Convert object to data file #5

Vladimir37 opened this issue May 7, 2017 · 25 comments · Fixed by #102

Comments

@Vladimir37
Copy link

Jomini converts data files generated by the Clausewitz engine into an object, but can not converts JS-object into Clausewitz engine data file. Why not do the method for reverse conversion? This would facilitate the creation of various editors.

@nickbabcock
Copy link
Owner

Yes, I absolutely agree that reverse conversion (often called serialization) would be a huge boon. Unfortunately the conversion from the data file to an object is lossy, meaning that given certain objects, it's ambiguous what the correct serialization should be.

Given:

{
  "foo": [1, 2]
}

is the correct serialization:

foo=1
foo=2

or

foo = { 1 2 }

or even

foo = { 1.000 2.0 }

jomini currently doesn't have a strong enough vocabulary to roundtrip deserialize and then serialize without ambiguity.

@Vladimir37
Copy link
Author

It seems to me that this problem can be solved if Jomini will display the serialized data in a format like this:

{
  "type": <type>,
  "body": <body>
}

In this way,

  {
    "foo": {
      "type": "int_array",
      "body": [1, 2]
    }
  }

will be deserialized to

foo = { 1 2 }

If type field is float_array:

foo = { 1.0 2.0 }

If type field is chain:

foo=1
foo=2

Using the "type" field would help eliminate ambiguity, as it seems to me.

@nickbabcock
Copy link
Owner

You're absolutely right that there are ways to disambiguate the types (and your idea is a good one). The one downside is that instead of accessing like foo.bar, one would have to do foo.body.bar.body

@Vladimir37
Copy link
Author

This problem can be solved if Jomini will have two methods. For example:

  • jomini.parse - Currently existing method. The data is easy to read, but they can not be serialized.
  • jomini.deserialization - Derealization using body/type objects.

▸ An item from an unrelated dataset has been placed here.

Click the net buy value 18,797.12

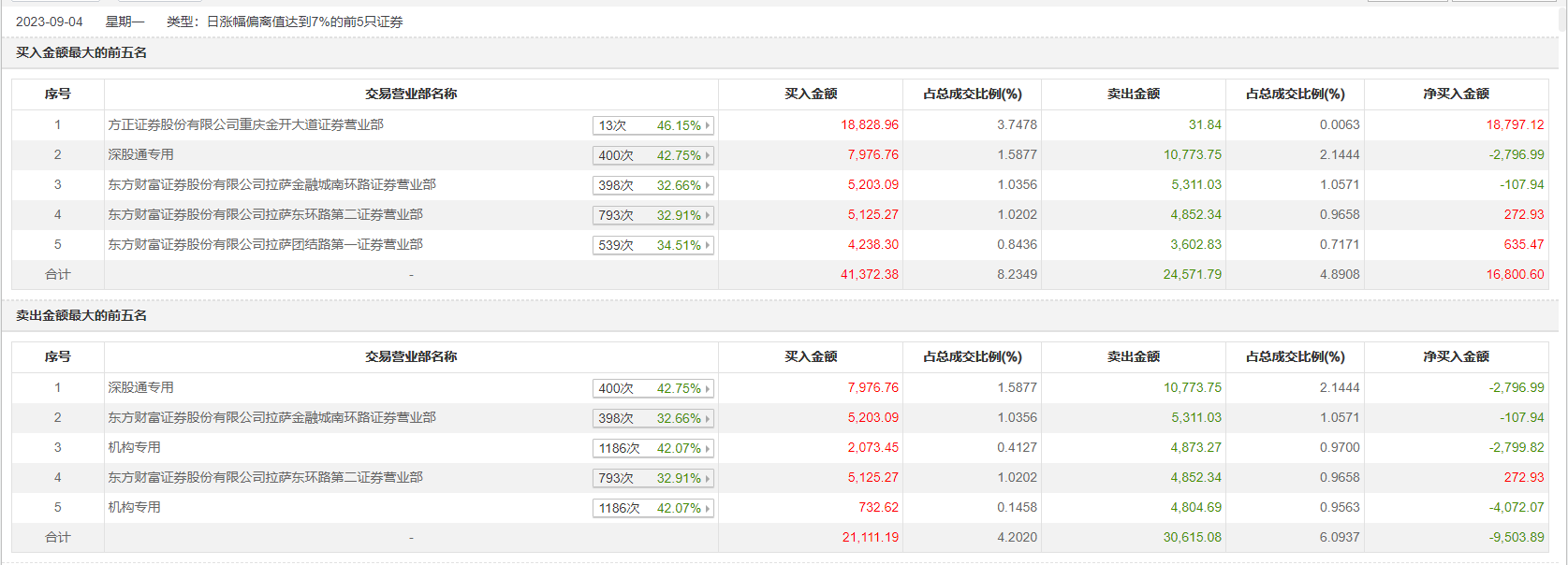click(x=1515, y=124)
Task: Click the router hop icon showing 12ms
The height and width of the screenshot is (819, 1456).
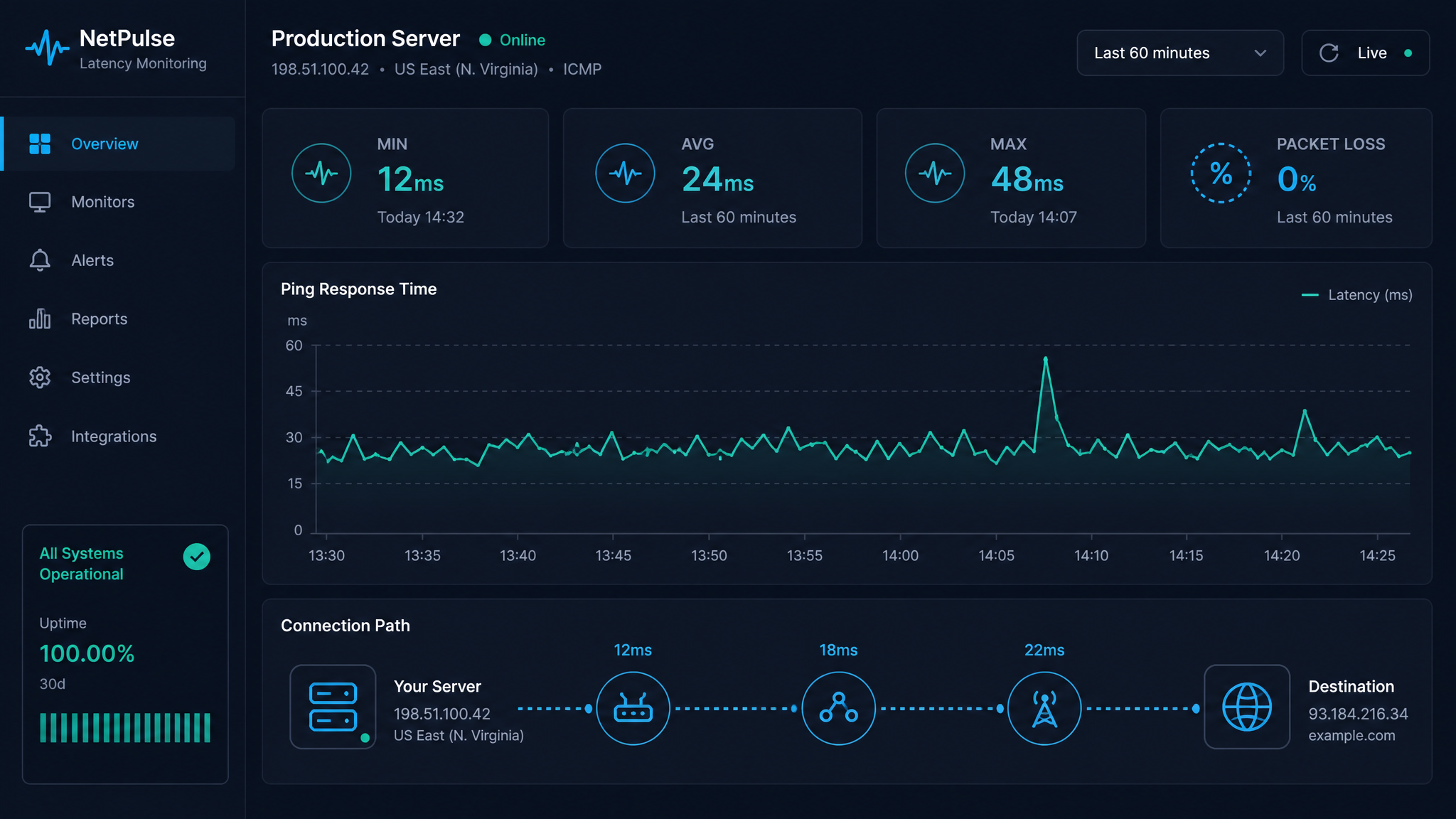Action: (633, 708)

Thus, the data for easy viewing and data for use with subsequent serialization will be separated.

@nickbabcock
Copy link
Owner

Ideally there'd only be one method to ease differences in parsing. There may be a way to create a class where we keep all properties on the class + a jomini_type() method that is used in a save() method to disambiguate.

But this may be wishful thinking and creating two methods may be more practical in the short term.

@C45tr0
Copy link

C45tr0 commented Dec 2, 2018

You could add all the information to disambiguate types into a meta object at the top level. This way the clean access is still given, but allows you to parse that or define it if needed.

@nickbabcock
Copy link
Owner

Right it should be possible to hide the disambiguation away from the user (but still keep it available for serialization) 🤔

Saying that, I don't have any plans for continued development as the current method of parsing (using jison) exhausts heap space, so a rewrite would be necessary to make viable to parse large files.

@C45tr0
Copy link

C45tr0 commented Dec 2, 2018

Do you have any current thoughts for what you want to rewrite it in/to use?

@nickbabcock
Copy link
Owner

So this can still be written in js -- it'd just need to be some sort of hand written recursive descent parser (basically any JSON parser can be used for inspiration). I've written paradox parsers in C#, js, F#, and most recently (but not open sourced) rust. Each language has it's own tradeoffs, so I don't think there'd be one solution that could rule all.

@soryy708
Copy link
Contributor

Why a recursive descent parser?
I've written a parser in C++ that achieves this with regular expressions, which proves that the language is regular. What files did you look at when deciding it's a context free grammar?

@soryy708
Copy link
Contributor

I've begun a hand-rewrite of the parser, so that the output is optionally instrumented in a way that allows unambiguous serialization.
As a start, I've ported my C++ parser to JS.
https://github.com/soryy708/jomini/tree/parser
There's still some work to be done on the parser and tokenizer, so that the tests will pass.

@nickbabcock
Copy link
Owner

nickbabcock commented Jan 3, 2020

What files did you look at when deciding it's a context free grammar?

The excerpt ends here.